Auch Nouripour hadert mit Letzter Generation
Die Bundesregierung beurteilt die Straßenblockaden ebenfalls kritisch. "Wir unterstützten solche Protestformen selbstverständlich nicht", sagte ein Regierungssprecher. Es sei zweifelhaft, ob solche "massiven Störungen der öffentlichen Ordnung" der Sache des Klimaschutzes dienten. Bundesinnenministerin Nancy Faeser sagte dem "Tagesspiegel", sie habe "nicht das geringste Verständnis für die Aktionen". "Die Klimakrise können wir nur demokratisch bekämpfen." Der Rückhalt in der Gesellschaft sei die entscheidende Grundlage dafür. Wer andere im Alltag blockiere und ihnen das Leben schwer mache, schade dem Klimaschutz gewaltig, betonte Faeser. "Der Rechtsstaat lässt sich nicht auf der Nase herumtanzen", sagte Faeser. Legitimer Protest ende immer dort, wo Straftaten begangen und andere in ihren Rechten verletzt würden. "Die Polizei hat meine volle Unterstützung, wenn sie konsequent durchgreift", betonte die Ministerin.
Auch Grünen-Vorsitzender Omid Nouripour kritisierte die Aktionen als wenig zielführend. Sie führten zu einer Ablenkung von Klimaschutzdebatten, die dringend notwendig seien. "Und deshalb ist es nicht besonders hilfreich, für unsere Arbeit sicher nicht", sagte der Parteichef. "Ich verstehe die Verzweiflung der Leute", betonte Nouripour mit Blick auf die Forderungen der Letzten Generation nach einem entschiedeneren Klimaschutz. Er stellte aber infrage, dass die genutzten Protestmethoden zu mehr Akzeptanz dafür führten. Menschenleben dürften nicht gefährdet werden, sagte Nouripour. "Das ist mehr als eine rote Linie. Das darf nie passieren."

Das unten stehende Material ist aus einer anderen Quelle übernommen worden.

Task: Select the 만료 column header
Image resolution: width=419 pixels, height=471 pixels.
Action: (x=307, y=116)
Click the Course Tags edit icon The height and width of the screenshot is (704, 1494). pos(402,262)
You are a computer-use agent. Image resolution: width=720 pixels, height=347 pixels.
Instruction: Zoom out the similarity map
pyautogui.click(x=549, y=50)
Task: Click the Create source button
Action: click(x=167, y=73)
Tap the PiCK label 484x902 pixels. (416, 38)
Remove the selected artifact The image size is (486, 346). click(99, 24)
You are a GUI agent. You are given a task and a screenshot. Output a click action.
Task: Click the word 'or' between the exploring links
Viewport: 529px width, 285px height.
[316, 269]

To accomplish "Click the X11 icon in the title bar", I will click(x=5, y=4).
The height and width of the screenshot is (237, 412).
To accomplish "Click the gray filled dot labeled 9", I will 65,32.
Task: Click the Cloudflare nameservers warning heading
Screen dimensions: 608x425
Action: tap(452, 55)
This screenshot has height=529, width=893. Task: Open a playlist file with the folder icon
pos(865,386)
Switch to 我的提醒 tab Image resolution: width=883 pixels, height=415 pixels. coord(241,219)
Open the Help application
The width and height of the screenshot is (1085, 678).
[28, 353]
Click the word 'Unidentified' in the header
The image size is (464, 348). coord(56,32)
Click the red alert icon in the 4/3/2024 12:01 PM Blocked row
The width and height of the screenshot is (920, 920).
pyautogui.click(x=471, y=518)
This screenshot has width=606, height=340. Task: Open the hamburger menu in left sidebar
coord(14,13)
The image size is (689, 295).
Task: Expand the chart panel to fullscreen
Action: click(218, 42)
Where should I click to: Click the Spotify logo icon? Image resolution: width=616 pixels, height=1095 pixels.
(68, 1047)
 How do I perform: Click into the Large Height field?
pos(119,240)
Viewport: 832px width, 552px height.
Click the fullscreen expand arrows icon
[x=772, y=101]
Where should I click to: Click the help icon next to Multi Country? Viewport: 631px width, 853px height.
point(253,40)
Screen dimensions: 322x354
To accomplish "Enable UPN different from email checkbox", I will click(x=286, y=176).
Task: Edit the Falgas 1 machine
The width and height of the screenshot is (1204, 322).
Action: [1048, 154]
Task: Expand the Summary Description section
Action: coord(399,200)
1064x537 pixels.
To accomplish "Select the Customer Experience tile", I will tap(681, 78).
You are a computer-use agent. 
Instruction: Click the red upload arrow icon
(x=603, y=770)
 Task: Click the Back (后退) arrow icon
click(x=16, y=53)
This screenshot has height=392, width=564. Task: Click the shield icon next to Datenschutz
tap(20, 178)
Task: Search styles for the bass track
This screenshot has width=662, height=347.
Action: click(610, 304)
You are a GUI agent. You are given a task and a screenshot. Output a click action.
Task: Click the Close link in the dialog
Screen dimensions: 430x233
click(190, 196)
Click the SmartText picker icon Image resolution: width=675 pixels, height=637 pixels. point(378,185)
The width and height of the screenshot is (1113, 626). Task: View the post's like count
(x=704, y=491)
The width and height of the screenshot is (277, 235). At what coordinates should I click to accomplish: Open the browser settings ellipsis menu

Die Letzte Generation blockierte am Montag den Verkehr in Berlin an mehr als 30 Stellen, etwa 200 Demonstranten wurden festgenommen. 500 Polizisten waren im Einsatz. Es kam zu teils stundenlangen Staus und Behinderungen. Nach Angaben von Berlins Innensenatorin Iris Spranger standen durch die Blockaden auch 17 Rettungswagen im Stau. Die Gruppe hatte zuvor angekündigt, von Montag an die gesamte Hauptstadt lahmlegen zu wollen. Autofahrer reagierten zum Teil aggressiv auf die Blockaden.